(Extracted entries)
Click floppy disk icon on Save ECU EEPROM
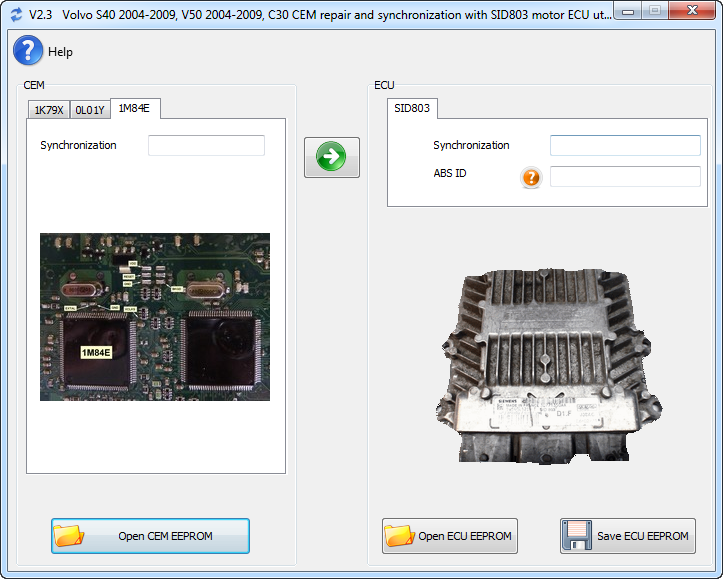pyautogui.click(x=577, y=535)
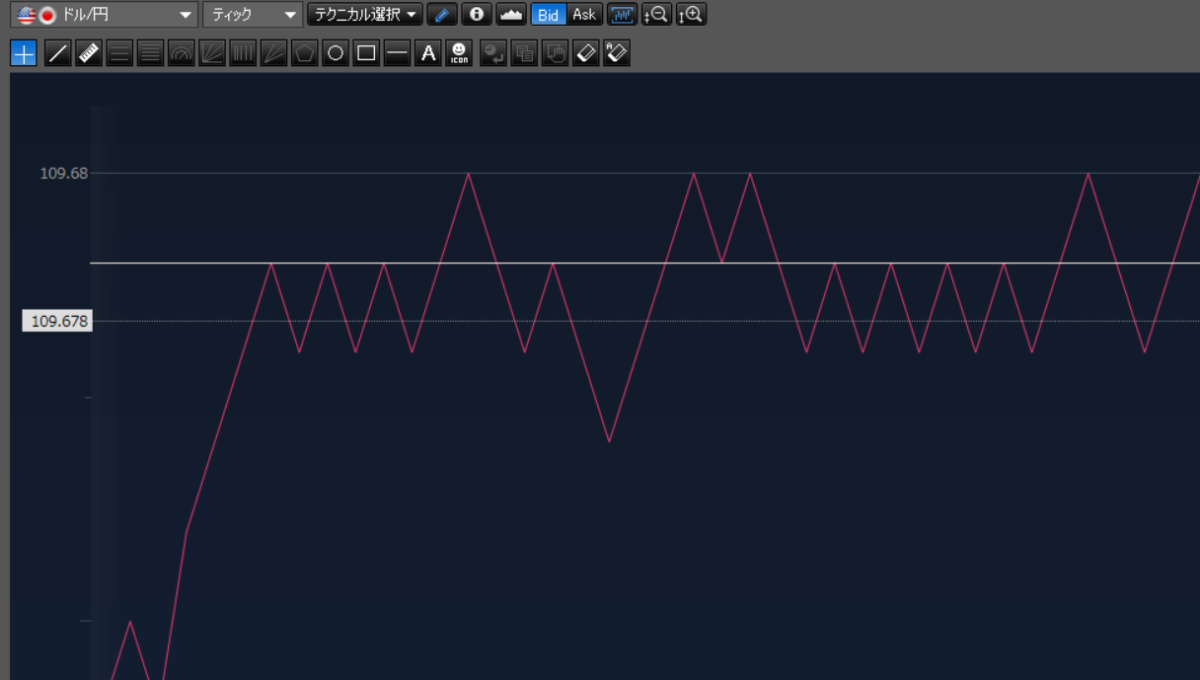Select the trend line drawing tool

(58, 53)
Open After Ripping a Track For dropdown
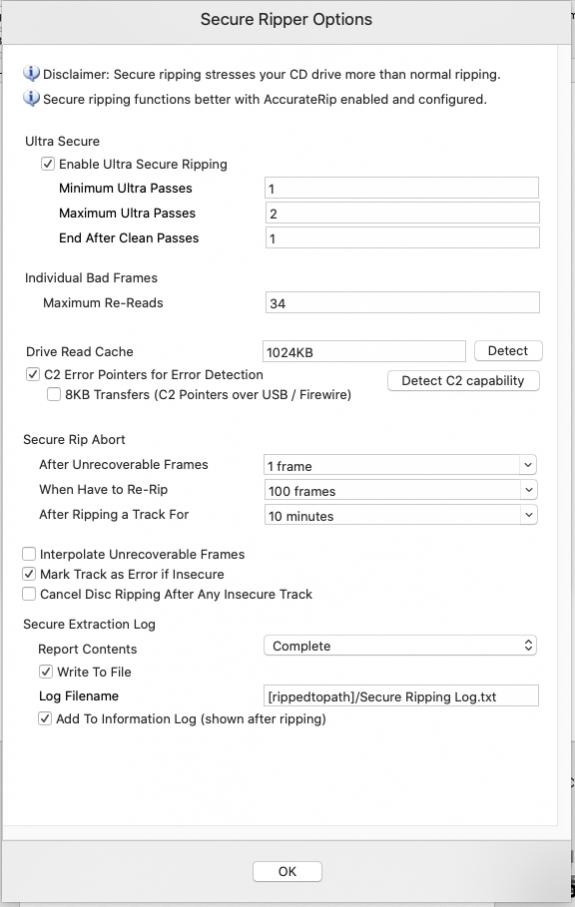The width and height of the screenshot is (575, 907). [400, 515]
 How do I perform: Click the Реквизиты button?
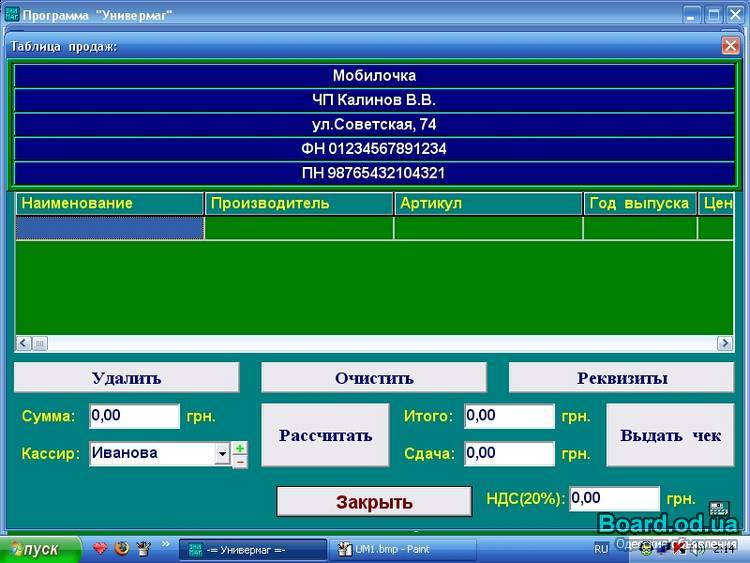tap(622, 378)
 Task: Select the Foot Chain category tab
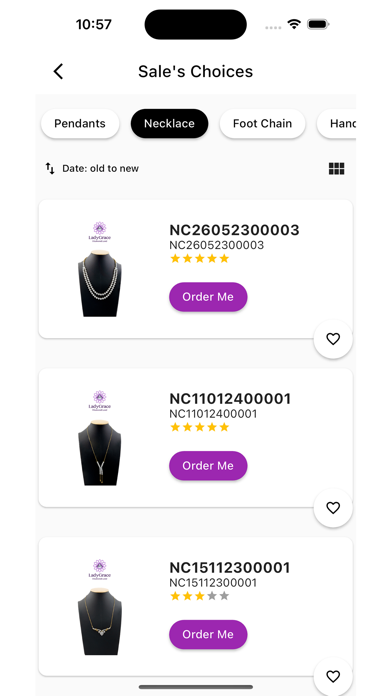click(x=262, y=123)
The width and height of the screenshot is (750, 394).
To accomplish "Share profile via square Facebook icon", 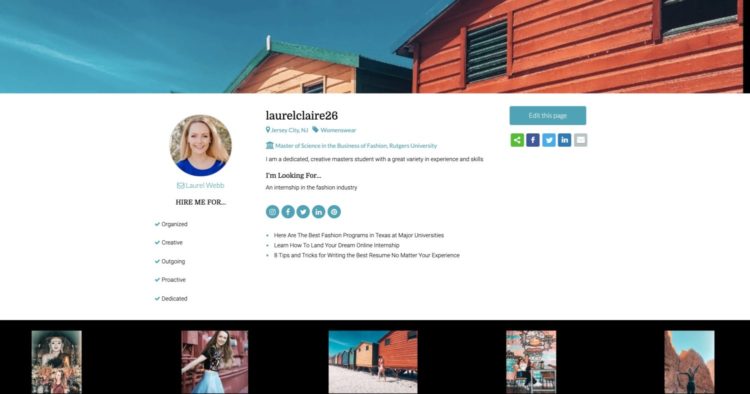I will tap(533, 140).
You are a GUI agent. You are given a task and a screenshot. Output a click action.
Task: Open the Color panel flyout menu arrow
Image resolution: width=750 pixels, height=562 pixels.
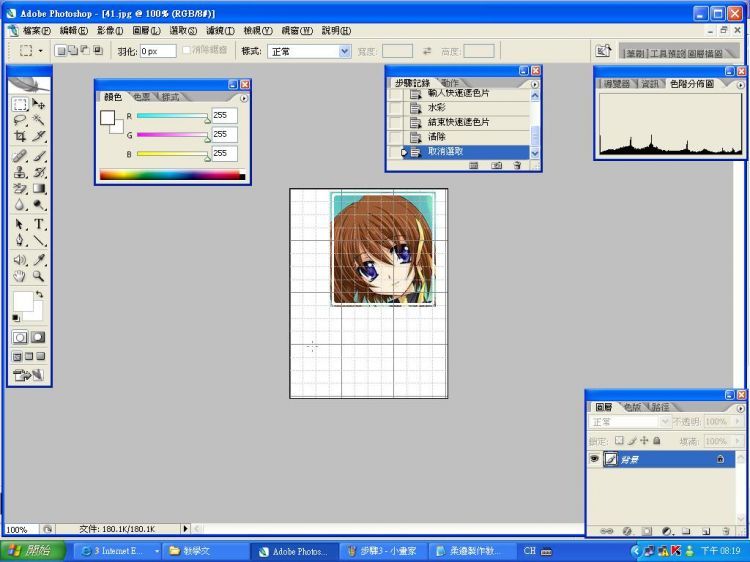click(x=243, y=98)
(End Extracted entries)
What is needed: Reproduce, exactly and without pictures, the lines above from the one containing "You are a GUI" through the last line of the material, both ends included, and nothing more.

Completed exercise:
You are a GUI agent. You are given a task and a screenshot. Output a click action.
Task: Open the Color panel flyout menu arrow
Image resolution: width=750 pixels, height=562 pixels.
click(x=243, y=98)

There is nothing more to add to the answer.